▸ PROBLEM REQUIREMENTS: The answer should contain every record below, output exactly.

▸ RECORDS:

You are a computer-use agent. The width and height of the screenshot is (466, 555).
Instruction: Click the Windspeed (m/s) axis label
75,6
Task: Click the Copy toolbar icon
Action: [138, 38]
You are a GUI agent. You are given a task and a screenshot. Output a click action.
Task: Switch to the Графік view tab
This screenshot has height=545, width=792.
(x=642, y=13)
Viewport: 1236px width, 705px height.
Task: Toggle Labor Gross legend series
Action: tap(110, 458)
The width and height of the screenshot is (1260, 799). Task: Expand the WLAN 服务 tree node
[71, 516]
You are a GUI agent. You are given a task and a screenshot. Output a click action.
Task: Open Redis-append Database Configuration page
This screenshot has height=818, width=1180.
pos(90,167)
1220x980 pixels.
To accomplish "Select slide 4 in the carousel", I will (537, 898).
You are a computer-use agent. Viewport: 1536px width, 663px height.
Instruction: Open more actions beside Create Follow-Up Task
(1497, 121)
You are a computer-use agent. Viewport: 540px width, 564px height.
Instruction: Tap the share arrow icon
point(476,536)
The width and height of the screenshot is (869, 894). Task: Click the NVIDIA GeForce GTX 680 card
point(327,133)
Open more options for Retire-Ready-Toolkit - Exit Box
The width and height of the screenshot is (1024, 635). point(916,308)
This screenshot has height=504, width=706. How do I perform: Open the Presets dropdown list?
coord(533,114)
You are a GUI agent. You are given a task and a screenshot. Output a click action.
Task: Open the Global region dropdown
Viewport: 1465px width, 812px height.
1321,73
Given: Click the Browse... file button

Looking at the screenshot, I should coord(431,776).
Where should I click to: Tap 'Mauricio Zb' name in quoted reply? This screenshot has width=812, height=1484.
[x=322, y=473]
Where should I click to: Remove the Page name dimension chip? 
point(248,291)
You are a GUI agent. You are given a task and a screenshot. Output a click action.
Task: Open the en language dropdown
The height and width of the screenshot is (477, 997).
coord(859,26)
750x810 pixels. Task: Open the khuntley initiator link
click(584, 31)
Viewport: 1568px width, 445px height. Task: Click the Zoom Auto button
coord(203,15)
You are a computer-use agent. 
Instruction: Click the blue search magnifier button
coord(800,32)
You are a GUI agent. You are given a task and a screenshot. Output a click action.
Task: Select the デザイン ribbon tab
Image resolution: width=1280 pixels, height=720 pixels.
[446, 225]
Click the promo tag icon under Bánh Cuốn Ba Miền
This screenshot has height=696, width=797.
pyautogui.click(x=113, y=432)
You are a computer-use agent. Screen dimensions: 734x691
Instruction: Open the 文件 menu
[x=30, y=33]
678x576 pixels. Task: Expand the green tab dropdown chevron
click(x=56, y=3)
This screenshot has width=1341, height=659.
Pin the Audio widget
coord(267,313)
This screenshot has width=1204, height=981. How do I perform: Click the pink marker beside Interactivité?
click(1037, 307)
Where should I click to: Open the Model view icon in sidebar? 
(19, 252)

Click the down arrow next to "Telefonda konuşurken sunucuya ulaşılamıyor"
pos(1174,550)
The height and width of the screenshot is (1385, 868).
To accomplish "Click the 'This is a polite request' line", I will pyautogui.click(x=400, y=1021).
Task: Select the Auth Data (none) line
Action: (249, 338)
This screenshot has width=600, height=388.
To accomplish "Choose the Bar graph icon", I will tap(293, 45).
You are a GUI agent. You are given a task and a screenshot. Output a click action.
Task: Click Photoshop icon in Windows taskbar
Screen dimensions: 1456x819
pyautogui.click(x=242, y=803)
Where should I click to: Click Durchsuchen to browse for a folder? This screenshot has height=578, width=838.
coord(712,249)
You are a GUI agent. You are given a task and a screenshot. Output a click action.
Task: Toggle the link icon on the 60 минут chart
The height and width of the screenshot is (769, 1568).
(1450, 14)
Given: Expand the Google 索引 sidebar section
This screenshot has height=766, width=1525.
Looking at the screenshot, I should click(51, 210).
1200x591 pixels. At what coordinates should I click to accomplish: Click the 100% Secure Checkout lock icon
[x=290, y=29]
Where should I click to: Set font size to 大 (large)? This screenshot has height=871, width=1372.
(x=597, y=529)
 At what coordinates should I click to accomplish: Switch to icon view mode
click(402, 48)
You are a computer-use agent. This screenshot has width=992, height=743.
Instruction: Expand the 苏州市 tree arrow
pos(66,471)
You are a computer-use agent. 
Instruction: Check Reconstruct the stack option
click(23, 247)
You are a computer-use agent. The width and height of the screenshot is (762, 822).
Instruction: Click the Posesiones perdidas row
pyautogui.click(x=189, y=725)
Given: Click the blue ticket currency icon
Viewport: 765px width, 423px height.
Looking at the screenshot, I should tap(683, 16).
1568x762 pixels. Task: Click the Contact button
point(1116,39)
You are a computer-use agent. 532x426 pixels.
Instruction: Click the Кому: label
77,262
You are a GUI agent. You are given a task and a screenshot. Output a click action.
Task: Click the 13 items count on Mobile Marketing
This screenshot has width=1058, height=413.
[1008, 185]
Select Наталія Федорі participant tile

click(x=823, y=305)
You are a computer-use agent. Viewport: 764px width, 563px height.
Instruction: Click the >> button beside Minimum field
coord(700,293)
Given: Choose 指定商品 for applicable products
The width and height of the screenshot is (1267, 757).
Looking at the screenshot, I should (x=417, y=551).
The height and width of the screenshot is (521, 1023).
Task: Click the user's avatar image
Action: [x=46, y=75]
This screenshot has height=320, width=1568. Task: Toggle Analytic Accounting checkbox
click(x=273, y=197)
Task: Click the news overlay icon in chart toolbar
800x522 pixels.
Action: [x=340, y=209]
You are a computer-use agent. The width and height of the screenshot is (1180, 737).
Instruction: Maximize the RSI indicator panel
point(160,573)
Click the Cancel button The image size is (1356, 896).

▸ OUTPUT FOR THIS EXERCISE:
You are a computer-use agent. The width and height of the screenshot is (466, 555).
Instruction: Click the Windspeed (m/s) axis label
75,6
Task: Click the Copy toolbar icon
Action: [138, 38]
You are a GUI agent. You are given a task and a screenshot. Output a click action.
Task: Switch to the Графік view tab
This screenshot has height=545, width=792.
(x=642, y=13)
Viewport: 1236px width, 705px height.
Task: Toggle Labor Gross legend series
Action: tap(110, 458)
The width and height of the screenshot is (1260, 799). Task: Expand the WLAN 服务 tree node
[71, 516]
You are a GUI agent. You are given a task and a screenshot. Output a click action.
Task: Open Redis-append Database Configuration page
This screenshot has height=818, width=1180.
pos(90,167)
1220x980 pixels.
To accomplish "Select slide 4 in the carousel", I will (537, 898).
You are a computer-use agent. Viewport: 1536px width, 663px height.
Instruction: Open more actions beside Create Follow-Up Task
(1497, 121)
You are a computer-use agent. Viewport: 540px width, 564px height.
Instruction: Tap the share arrow icon
point(476,536)
The width and height of the screenshot is (869, 894). Task: Click the NVIDIA GeForce GTX 680 card
point(327,133)
Open more options for Retire-Ready-Toolkit - Exit Box
The width and height of the screenshot is (1024, 635). point(916,308)
This screenshot has height=504, width=706. How do I perform: Open the Presets dropdown list?
coord(533,114)
You are a GUI agent. You are given a task and a screenshot. Output a click action.
Task: Open the Global region dropdown
Viewport: 1465px width, 812px height.
1321,73
Given: Click the Browse... file button

Looking at the screenshot, I should coord(431,776).
Where should I click to: Tap 'Mauricio Zb' name in quoted reply? This screenshot has width=812, height=1484.
[x=322, y=473]
Where should I click to: Remove the Page name dimension chip? 
point(248,291)
You are a GUI agent. You are given a task and a screenshot. Output a click action.
Task: Open the en language dropdown
The height and width of the screenshot is (477, 997).
coord(859,26)
750x810 pixels. Task: Open the khuntley initiator link
click(584, 31)
Viewport: 1568px width, 445px height. Task: Click the Zoom Auto button
coord(203,15)
You are a computer-use agent. 
Instruction: Click the blue search magnifier button
coord(800,32)
You are a GUI agent. You are given a task and a screenshot. Output a click action.
Task: Select the デザイン ribbon tab
Image resolution: width=1280 pixels, height=720 pixels.
[446, 225]
Click the promo tag icon under Bánh Cuốn Ba Miền
This screenshot has height=696, width=797.
pyautogui.click(x=113, y=432)
You are a computer-use agent. Screen dimensions: 734x691
Instruction: Open the 文件 menu
[x=30, y=33]
678x576 pixels. Task: Expand the green tab dropdown chevron
click(x=56, y=3)
This screenshot has width=1341, height=659.
Pin the Audio widget
coord(267,313)
This screenshot has width=1204, height=981. How do I perform: Click the pink marker beside Interactivité?
click(1037, 307)
Where should I click to: Open the Model view icon in sidebar? 
(19, 252)

Click the down arrow next to "Telefonda konuşurken sunucuya ulaşılamıyor"
pos(1174,550)
The height and width of the screenshot is (1385, 868).
To accomplish "Click the 'This is a polite request' line", I will pyautogui.click(x=400, y=1021).
Task: Select the Auth Data (none) line
Action: (249, 338)
This screenshot has width=600, height=388.
To accomplish "Choose the Bar graph icon", I will tap(293, 45).
You are a GUI agent. You are given a task and a screenshot. Output a click action.
Task: Click Photoshop icon in Windows taskbar
Screen dimensions: 1456x819
pyautogui.click(x=242, y=803)
Where should I click to: Click Durchsuchen to browse for a folder? This screenshot has height=578, width=838.
coord(712,249)
You are a GUI agent. You are given a task and a screenshot. Output a click action.
Task: Toggle the link icon on the 60 минут chart
The height and width of the screenshot is (769, 1568).
(1450, 14)
Given: Expand the Google 索引 sidebar section
This screenshot has height=766, width=1525.
Looking at the screenshot, I should click(51, 210).
1200x591 pixels. At what coordinates should I click to accomplish: Click the 100% Secure Checkout lock icon
[x=290, y=29]
Where should I click to: Set font size to 大 (large)? This screenshot has height=871, width=1372.
(x=597, y=529)
 At what coordinates should I click to accomplish: Switch to icon view mode
click(402, 48)
You are a computer-use agent. This screenshot has width=992, height=743.
Instruction: Expand the 苏州市 tree arrow
pos(66,471)
You are a computer-use agent. 
Instruction: Check Reconstruct the stack option
click(23, 247)
You are a computer-use agent. The width and height of the screenshot is (762, 822).
Instruction: Click the Posesiones perdidas row
pyautogui.click(x=189, y=725)
Given: Click the blue ticket currency icon
Viewport: 765px width, 423px height.
Looking at the screenshot, I should tap(683, 16).
1568x762 pixels. Task: Click the Contact button
point(1116,39)
You are a computer-use agent. 532x426 pixels.
Instruction: Click the Кому: label
77,262
You are a GUI agent. You are given a task and a screenshot. Output a click action.
Task: Click the 13 items count on Mobile Marketing
This screenshot has width=1058, height=413.
[1008, 185]
Select Наталія Федорі participant tile

click(x=823, y=305)
You are a computer-use agent. Viewport: 764px width, 563px height.
Instruction: Click the >> button beside Minimum field
coord(700,293)
Given: Choose 指定商品 for applicable products
The width and height of the screenshot is (1267, 757).
Looking at the screenshot, I should (x=417, y=551).
The height and width of the screenshot is (521, 1023).
Task: Click the user's avatar image
Action: [x=46, y=75]
This screenshot has height=320, width=1568. Task: Toggle Analytic Accounting checkbox
click(x=273, y=197)
Task: Click the news overlay icon in chart toolbar
800x522 pixels.
Action: [x=340, y=209]
You are a computer-use agent. The width and height of the screenshot is (1180, 737).
Instruction: Maximize the RSI indicator panel
point(160,573)
Click the Cancel button The image size is (1356, 896).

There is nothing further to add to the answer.